Supplied data section start

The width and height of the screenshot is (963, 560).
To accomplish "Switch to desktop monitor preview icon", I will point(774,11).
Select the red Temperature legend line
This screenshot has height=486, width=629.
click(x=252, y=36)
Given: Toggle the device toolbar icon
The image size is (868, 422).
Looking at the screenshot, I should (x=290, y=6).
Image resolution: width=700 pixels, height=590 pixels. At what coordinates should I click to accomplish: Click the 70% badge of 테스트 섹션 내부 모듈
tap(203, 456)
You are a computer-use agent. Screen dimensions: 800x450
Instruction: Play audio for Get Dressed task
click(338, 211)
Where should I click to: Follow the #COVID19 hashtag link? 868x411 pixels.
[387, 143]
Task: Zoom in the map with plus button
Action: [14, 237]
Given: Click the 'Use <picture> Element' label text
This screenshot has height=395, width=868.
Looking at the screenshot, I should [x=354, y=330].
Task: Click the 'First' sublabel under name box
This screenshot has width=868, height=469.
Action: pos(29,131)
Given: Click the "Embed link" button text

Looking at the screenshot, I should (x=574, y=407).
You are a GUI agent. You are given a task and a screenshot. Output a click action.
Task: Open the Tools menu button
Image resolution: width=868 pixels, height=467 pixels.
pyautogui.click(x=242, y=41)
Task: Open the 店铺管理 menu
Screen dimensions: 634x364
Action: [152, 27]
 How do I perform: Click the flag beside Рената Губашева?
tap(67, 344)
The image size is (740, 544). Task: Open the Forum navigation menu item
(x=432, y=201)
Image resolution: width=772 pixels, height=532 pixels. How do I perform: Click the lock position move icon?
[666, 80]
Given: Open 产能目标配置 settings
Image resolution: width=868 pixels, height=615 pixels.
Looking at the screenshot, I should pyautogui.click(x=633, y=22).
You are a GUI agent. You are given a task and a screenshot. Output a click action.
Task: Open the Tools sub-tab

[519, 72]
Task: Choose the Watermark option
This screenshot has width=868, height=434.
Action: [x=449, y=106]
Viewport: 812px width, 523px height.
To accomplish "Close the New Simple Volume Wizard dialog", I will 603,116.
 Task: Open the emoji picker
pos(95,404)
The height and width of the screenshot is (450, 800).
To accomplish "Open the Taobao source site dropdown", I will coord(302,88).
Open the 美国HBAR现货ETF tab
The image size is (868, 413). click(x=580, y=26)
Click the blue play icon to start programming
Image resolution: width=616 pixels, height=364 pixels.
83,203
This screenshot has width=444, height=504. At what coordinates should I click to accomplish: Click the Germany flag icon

Supplied data section end

* What is needed *
Please return the data above in full, without altering a single line.

* Written answer *
The width and height of the screenshot is (963, 560).
To accomplish "Switch to desktop monitor preview icon", I will point(774,11).
Select the red Temperature legend line
This screenshot has height=486, width=629.
click(x=252, y=36)
Given: Toggle the device toolbar icon
The image size is (868, 422).
Looking at the screenshot, I should (x=290, y=6).
Image resolution: width=700 pixels, height=590 pixels. At what coordinates should I click to accomplish: Click the 70% badge of 테스트 섹션 내부 모듈
tap(203, 456)
You are a computer-use agent. Screen dimensions: 800x450
Instruction: Play audio for Get Dressed task
click(338, 211)
Where should I click to: Follow the #COVID19 hashtag link? 868x411 pixels.
[387, 143]
Task: Zoom in the map with plus button
Action: [14, 237]
Given: Click the 'Use <picture> Element' label text
This screenshot has height=395, width=868.
Looking at the screenshot, I should [x=354, y=330].
Task: Click the 'First' sublabel under name box
This screenshot has width=868, height=469.
Action: pos(29,131)
Given: Click the "Embed link" button text

Looking at the screenshot, I should (x=574, y=407).
You are a GUI agent. You are given a task and a screenshot. Output a click action.
Task: Open the Tools menu button
Image resolution: width=868 pixels, height=467 pixels.
pyautogui.click(x=242, y=41)
Task: Open the 店铺管理 menu
Screen dimensions: 634x364
Action: [152, 27]
 How do I perform: Click the flag beside Рената Губашева?
tap(67, 344)
The image size is (740, 544). Task: Open the Forum navigation menu item
(x=432, y=201)
Image resolution: width=772 pixels, height=532 pixels. How do I perform: Click the lock position move icon?
[666, 80]
Given: Open 产能目标配置 settings
Image resolution: width=868 pixels, height=615 pixels.
Looking at the screenshot, I should pyautogui.click(x=633, y=22).
You are a GUI agent. You are given a task and a screenshot. Output a click action.
Task: Open the Tools sub-tab

[519, 72]
Task: Choose the Watermark option
This screenshot has width=868, height=434.
Action: [x=449, y=106]
Viewport: 812px width, 523px height.
To accomplish "Close the New Simple Volume Wizard dialog", I will 603,116.
 Task: Open the emoji picker
pos(95,404)
The height and width of the screenshot is (450, 800).
To accomplish "Open the Taobao source site dropdown", I will coord(302,88).
Open the 美国HBAR现货ETF tab
The image size is (868, 413). click(x=580, y=26)
Click the blue play icon to start programming
Image resolution: width=616 pixels, height=364 pixels.
83,203
This screenshot has width=444, height=504. At what coordinates should I click to accomplish: Click the Germany flag icon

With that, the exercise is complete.